WHAT THE TASK REQUIRES: Copy all entries verbatim and keep any pictures out of the copy.

GIVEN RECORDS:
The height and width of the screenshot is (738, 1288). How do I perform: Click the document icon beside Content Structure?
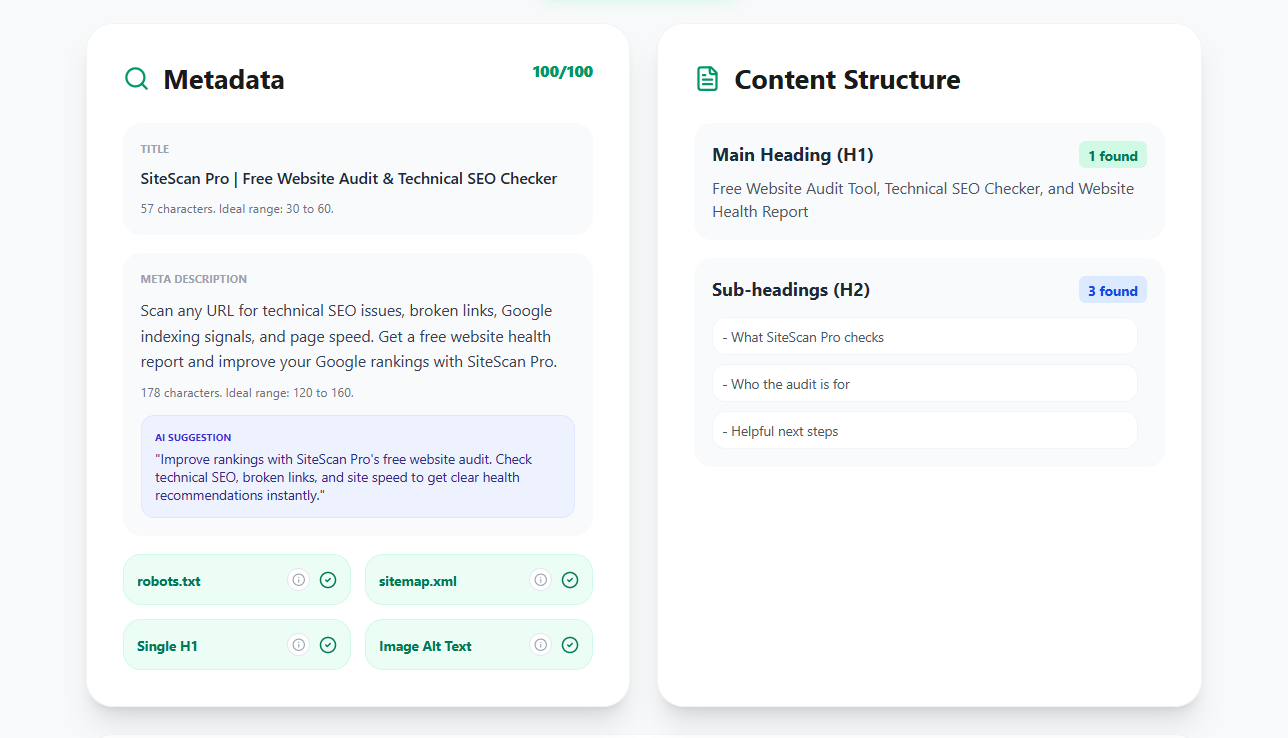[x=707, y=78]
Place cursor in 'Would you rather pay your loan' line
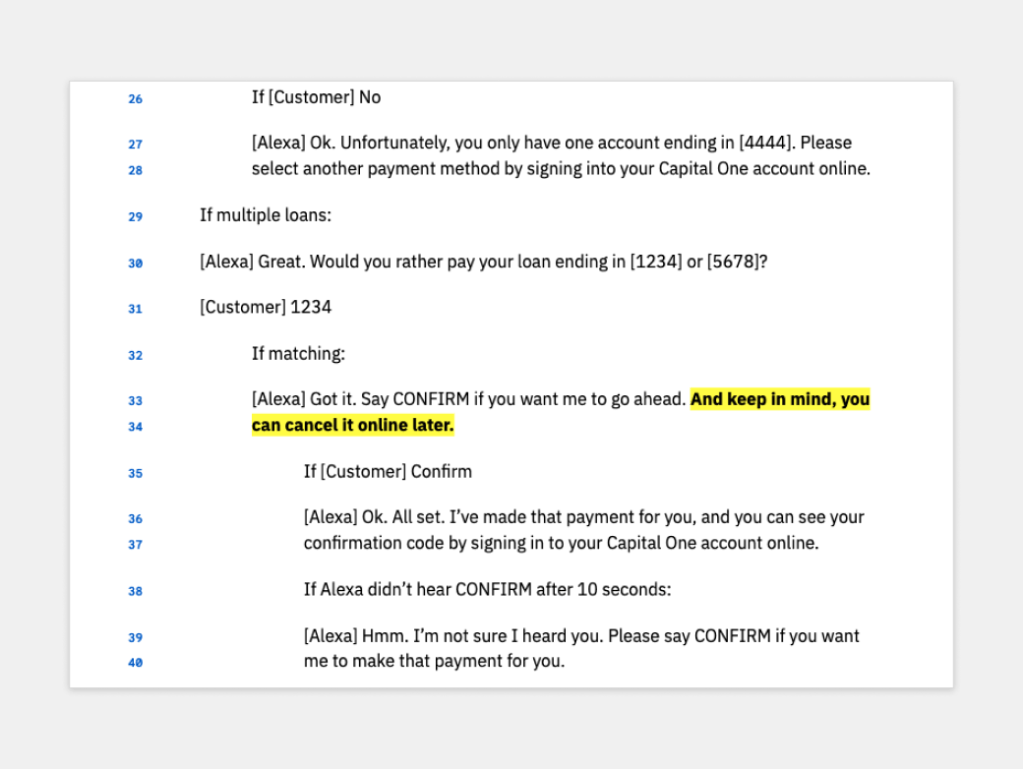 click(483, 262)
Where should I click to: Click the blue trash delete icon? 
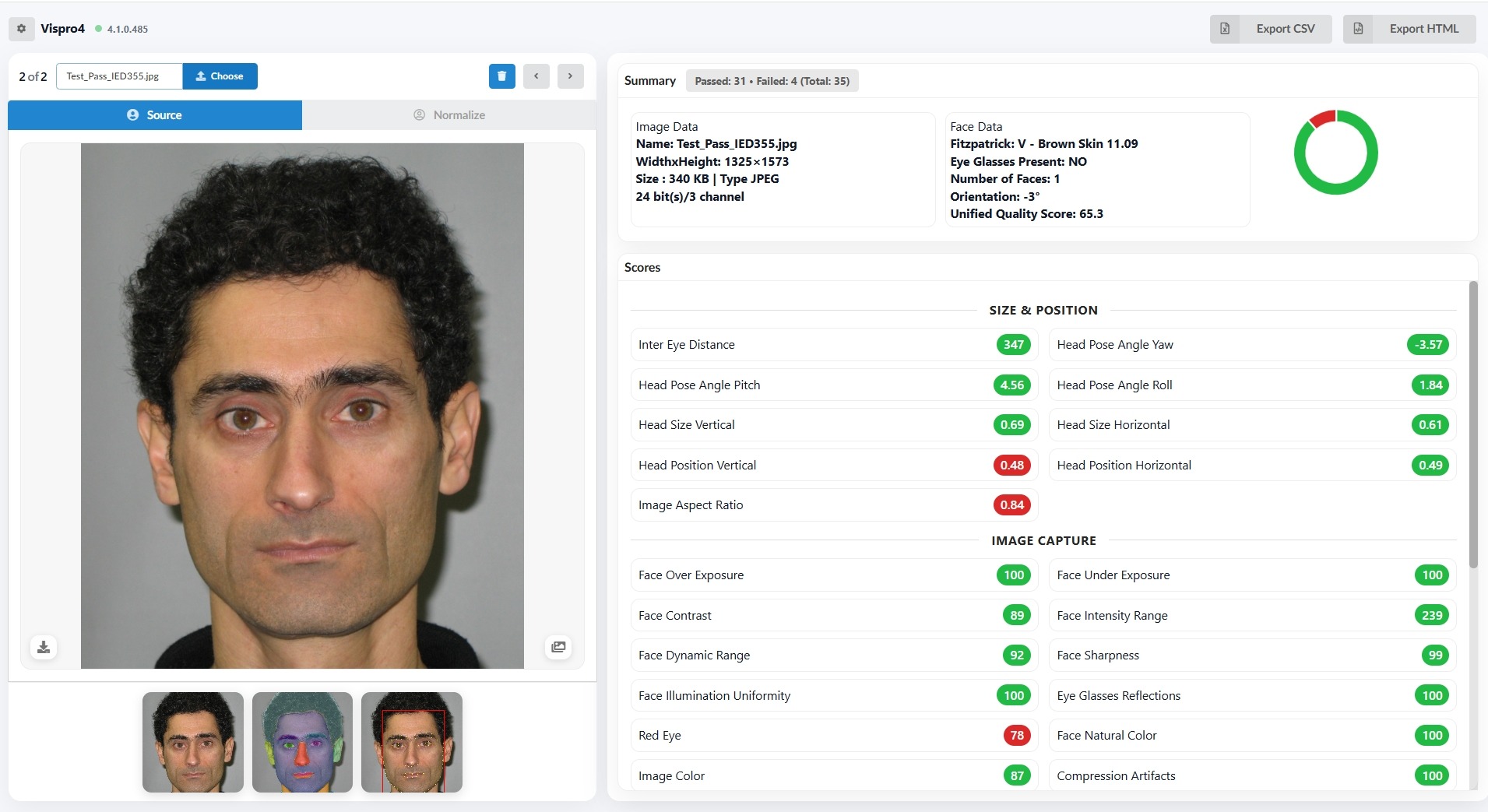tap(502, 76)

WRITTEN SOLUTION:
The height and width of the screenshot is (738, 1288). How do I perform: Click the document icon beside Content Structure?
[x=707, y=78]
Place cursor in 'Would you rather pay your loan' line
 click(483, 262)
Where should I click to: Click the blue trash delete icon? 
tap(502, 76)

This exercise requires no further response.